Draft Genome Sequences of Five Rapidly Growing Mycobacterium Species, M. thermoresistibile, M. fortuitum subsp. acetamidolyticum, M. canariasense, M. brisbanense, and M. novocastrense.

We report here the draft genome sequences of five rapidly growing Mycobacterium (RGM) species potentially pathogenic to humans, M. thermoresistibile, M. fortuitum subsp. acetamidolyticum, M. canariasense, M. brisbanense, and M. novocastrense As the clinical importance of RGMs is increasingly being recognized worldwide, these sequences would contribute to further advances in RGM research.

GENOME ANNOUNCEMENT

Mycobacteria are generally classified as slow or rapid growers. Rapidly growing Mycobacterium (RGM) species are ubiquitous in the environment. Their clinical importance as human pathogens is being increasingly recognized worldwide (1). More than 40 species or subspecies have so far been described as RGMs. Among these, 26 are regarded as definite or potential human pathogens (1). Genome sequence information is available for 20 of the 26 (sub)species but not for 6 (sub)species. Here, we report the draft genome sequences of the following five RGM (sub)species: M. thermoresistibile, M. fortuitum subsp. acetamidolyticum, M. canariasense, M. brisbanense, and M. novocastrense. Among these bacteria, the genome sequence is available only for M. thermoresistibile (strain ATCC 19527T, accession no. AGVE00000000).

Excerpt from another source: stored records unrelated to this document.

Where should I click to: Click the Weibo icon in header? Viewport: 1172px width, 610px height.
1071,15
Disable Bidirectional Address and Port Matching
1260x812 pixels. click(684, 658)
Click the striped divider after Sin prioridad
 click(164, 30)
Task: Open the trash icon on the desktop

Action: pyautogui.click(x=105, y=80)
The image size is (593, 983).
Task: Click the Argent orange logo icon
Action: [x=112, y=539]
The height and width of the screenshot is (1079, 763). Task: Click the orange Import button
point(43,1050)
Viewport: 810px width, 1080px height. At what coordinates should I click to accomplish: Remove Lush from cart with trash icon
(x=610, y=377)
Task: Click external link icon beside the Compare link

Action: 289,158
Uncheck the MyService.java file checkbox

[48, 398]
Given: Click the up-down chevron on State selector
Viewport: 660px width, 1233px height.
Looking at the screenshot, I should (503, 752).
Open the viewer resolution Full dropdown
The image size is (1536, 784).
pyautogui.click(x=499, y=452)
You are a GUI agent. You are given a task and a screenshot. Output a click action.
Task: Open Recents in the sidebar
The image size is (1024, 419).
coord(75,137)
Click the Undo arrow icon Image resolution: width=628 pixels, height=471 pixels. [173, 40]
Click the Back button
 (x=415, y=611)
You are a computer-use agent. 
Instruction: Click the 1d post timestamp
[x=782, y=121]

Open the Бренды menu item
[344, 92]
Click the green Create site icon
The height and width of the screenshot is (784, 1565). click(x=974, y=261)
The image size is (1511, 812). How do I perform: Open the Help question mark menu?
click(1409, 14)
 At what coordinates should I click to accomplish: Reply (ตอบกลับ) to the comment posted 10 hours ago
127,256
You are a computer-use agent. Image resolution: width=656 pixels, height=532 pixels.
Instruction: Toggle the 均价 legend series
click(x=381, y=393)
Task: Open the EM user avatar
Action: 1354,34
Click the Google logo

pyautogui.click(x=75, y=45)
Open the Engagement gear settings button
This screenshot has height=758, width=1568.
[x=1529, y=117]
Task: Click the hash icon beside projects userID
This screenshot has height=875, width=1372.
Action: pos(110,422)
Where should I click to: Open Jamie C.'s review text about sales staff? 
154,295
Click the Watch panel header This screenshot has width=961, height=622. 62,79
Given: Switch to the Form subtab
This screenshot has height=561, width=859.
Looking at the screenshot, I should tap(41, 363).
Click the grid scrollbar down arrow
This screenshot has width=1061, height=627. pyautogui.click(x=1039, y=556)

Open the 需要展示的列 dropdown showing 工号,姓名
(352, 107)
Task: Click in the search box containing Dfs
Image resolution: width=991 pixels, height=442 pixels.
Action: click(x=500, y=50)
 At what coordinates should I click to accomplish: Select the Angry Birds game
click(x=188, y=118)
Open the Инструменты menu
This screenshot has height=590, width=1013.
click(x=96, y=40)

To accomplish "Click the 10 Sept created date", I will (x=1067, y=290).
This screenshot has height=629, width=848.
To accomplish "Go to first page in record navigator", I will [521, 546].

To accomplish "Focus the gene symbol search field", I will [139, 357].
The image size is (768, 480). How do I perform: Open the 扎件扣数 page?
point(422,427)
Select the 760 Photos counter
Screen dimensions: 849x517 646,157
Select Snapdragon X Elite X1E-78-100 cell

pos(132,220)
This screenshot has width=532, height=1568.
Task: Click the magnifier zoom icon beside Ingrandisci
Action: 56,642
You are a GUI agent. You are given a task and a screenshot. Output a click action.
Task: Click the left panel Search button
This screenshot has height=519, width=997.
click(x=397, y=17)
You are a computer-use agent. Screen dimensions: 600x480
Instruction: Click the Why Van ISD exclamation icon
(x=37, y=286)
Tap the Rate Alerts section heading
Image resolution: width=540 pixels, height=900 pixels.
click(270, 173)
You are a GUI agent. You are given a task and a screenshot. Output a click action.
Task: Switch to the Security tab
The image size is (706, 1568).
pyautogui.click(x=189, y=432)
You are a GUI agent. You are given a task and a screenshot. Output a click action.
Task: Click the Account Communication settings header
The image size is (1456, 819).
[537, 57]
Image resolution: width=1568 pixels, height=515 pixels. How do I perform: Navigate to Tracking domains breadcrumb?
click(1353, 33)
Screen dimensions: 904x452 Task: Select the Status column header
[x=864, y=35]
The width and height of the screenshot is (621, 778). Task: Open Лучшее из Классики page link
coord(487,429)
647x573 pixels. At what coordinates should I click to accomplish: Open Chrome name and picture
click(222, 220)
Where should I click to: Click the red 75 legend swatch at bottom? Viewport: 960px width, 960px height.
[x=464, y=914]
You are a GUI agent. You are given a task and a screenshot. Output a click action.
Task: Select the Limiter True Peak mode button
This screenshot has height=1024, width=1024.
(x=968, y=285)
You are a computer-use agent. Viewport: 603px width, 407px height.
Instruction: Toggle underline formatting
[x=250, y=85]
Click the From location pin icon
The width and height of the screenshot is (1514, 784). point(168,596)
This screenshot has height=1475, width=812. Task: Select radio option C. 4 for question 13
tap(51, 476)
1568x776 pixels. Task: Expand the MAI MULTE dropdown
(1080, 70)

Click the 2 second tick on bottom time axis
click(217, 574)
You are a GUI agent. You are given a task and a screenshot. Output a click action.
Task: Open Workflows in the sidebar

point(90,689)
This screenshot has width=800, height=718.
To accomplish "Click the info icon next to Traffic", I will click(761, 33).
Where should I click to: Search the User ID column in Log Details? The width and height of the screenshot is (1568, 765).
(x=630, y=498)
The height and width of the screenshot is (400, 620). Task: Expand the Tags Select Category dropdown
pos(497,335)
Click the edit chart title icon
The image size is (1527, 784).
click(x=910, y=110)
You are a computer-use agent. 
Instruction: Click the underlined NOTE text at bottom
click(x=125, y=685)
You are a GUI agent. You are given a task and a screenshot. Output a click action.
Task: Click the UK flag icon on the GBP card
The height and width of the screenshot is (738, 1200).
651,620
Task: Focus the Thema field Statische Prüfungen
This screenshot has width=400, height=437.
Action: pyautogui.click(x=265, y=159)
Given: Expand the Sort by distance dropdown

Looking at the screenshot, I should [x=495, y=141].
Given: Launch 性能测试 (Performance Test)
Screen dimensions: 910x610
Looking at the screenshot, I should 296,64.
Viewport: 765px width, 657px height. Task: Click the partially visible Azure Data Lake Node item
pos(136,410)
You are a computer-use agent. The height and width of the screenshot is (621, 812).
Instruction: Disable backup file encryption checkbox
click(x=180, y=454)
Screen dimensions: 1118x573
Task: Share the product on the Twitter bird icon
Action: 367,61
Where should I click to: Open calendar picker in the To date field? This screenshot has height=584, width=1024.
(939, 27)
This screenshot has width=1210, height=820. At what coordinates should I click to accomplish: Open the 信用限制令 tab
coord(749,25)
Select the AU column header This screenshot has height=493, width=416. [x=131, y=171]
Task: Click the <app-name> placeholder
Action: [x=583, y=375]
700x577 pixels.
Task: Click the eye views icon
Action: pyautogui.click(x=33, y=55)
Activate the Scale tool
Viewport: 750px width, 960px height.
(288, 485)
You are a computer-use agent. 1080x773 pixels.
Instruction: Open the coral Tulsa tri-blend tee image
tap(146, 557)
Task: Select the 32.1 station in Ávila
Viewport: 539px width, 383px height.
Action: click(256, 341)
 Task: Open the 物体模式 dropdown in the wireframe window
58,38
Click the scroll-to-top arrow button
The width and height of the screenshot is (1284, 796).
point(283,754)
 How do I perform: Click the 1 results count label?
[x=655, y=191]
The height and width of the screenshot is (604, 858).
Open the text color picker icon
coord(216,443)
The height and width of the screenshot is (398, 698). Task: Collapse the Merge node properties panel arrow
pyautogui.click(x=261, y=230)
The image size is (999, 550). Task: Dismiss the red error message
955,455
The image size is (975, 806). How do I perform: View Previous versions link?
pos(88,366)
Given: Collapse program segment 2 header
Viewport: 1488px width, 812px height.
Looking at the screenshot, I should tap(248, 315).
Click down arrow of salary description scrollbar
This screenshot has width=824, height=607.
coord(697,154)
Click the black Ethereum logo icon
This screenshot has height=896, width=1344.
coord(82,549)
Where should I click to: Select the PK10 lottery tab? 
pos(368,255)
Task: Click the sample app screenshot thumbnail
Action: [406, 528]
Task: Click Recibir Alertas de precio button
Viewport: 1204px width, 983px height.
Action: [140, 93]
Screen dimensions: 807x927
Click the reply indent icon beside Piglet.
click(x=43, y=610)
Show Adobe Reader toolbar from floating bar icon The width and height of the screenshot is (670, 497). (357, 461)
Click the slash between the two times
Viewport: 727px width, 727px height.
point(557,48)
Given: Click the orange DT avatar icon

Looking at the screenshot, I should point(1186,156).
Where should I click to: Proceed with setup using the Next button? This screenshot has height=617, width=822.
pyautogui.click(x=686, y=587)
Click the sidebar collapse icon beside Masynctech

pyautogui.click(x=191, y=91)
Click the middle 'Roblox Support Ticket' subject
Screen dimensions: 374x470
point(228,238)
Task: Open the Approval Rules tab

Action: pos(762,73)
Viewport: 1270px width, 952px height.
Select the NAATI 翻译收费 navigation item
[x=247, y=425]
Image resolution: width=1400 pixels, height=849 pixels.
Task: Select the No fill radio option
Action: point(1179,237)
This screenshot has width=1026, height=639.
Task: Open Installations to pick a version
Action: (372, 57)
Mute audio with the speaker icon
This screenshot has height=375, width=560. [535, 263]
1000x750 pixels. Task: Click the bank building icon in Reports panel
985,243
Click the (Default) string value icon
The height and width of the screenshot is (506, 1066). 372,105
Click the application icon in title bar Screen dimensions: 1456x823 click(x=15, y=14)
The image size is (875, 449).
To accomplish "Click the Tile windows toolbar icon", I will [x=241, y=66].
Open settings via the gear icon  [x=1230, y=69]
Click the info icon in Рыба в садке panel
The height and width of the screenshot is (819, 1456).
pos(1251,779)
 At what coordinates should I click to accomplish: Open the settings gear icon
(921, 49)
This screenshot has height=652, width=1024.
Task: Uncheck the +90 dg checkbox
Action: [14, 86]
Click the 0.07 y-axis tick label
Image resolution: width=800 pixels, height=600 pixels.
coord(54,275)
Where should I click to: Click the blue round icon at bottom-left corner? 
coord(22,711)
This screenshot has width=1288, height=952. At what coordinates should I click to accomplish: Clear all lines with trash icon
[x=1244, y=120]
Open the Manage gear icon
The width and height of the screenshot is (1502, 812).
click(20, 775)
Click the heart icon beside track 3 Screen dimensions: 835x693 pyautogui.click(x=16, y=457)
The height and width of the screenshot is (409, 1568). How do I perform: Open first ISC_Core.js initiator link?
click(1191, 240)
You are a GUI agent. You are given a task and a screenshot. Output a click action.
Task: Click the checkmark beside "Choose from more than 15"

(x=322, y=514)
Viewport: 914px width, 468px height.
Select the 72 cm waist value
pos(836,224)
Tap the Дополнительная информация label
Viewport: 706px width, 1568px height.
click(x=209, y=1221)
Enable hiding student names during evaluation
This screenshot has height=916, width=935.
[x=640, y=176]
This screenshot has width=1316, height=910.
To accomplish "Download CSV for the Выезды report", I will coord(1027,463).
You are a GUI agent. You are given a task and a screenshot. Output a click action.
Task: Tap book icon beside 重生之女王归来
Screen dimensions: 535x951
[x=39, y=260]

The strains that were sequenced in this study are listed in Table 1. All of them are the type strains of each species, which were obtained from the RIKEN Bio-Resource Center, and all but the M. thermoresistibile strain were clinical isolates (2–6). The strains were grown on Middlebrook 7H11 agar medium. Genomic DNA was extracted and purified using the ISOPLANT kit (Nippon Gene), which was used for preparing 300-bp paired-end libraries with a Nextera DNA sample preparation kit (Illumina), and sequenced by Illumina MiSeq at 40 to 80× coverage. The MiSeq reads were assembled using Platanus (7), yielding 70 to 140 scaffolds for each strain (Table 1). The annotation and calculation of the average nucleotide identity (ANI) were performed using the Microbial Genome Annotation Pipeline (http://www.migap.org/) and the online calculator available from EzGenome (http://www.ezbiocloud.net/ezgenome/ani), respectively.

TABLE 1

Summary information for the draft genome sequences of five rapidly growing Mycobacterium species

Species/subspecies	Strain	Source	Genome size (bp)	No. of scaffoldsa	G+C content (%)	No. of CDSsb	No. of tRNAs	Accession no.
M. thermoresistibile	JCM6362T	Soil	4,893,136	85	69.0	4,716	46	BCTB00000000
M. fortuitum subsp. acetamidolyticum	JCM6368T	Sputum from a patient with pulmonary disease	7,101,918	83	66.0	6,981	83	BCSZ00000000
M. canariasense	JCM15298T	Blood from a patient with febrile syndrome, Spain	6,734,610	140	67.6	6,852	74	BCSY00000000
M. brisbanense	JCM15654T	Antral sinus, Australia	7,387,494	70	66.6	7,129	51	BCSX00000000
M. novocastrense	JCM18114T	Biopsy sample from slowly spreading skin granulation on a child	6,228,220	119	66.8	6,161	48	BCTA00000000

The numbers of scaffolds >500 bp are shown.

CDSs, coding sequences.

Similar to many of the 20 thus-far-sequenced human pathogenic RGMs, four RGMs (M. fortuitum subsp. acetamidolyticum, M. canariasense, M. brisbanense, and M. novocastrense) contained relatively larger genomes (6.2 to 7.4 Mb), but the genome size of M. thermoresistibile was relatively smaller. The sequenced M. thermoresistibile strain ATCC 19527T also contains a small genome (4,870,742 bp), and its ANI value relative to strain JCM6362T was 99.97%. The four RGMs other than M. thermoresistibile exhibited ANI values of <90% among them and also with all the thus-far-sequenced human pathogenic RGM species. The G+C contents of the five genomes (66.0 to 69.0%) were similar to those of the thus-far-sequenced RGMs, except for the Mycobacterium chelonae-M. abscessus group (63.9 to 64.1%). The numbers of protein-coding sequences that were identified in each genome were proportional to their genome sizes, but those of the tRNA genes were not proportional, as observed among the thus-far-sequenced RGMs.

Human infections by the five species sequenced here are rare, but infections in immunocompromised hosts have been reported (2–6), indicating the potential of these species as human pathogens. Their genome sequences would help further advance research on these RGM species and also fill the genome sequence information gaps on human pathogenic RGMs in the current database.

Nucleotide sequence accession numbers.

The genome sequences described in this paper have been deposited in DDBJ/EMBL/GenBank under the accession numbers listed in Table 1. The versions described in this paper are the first versions.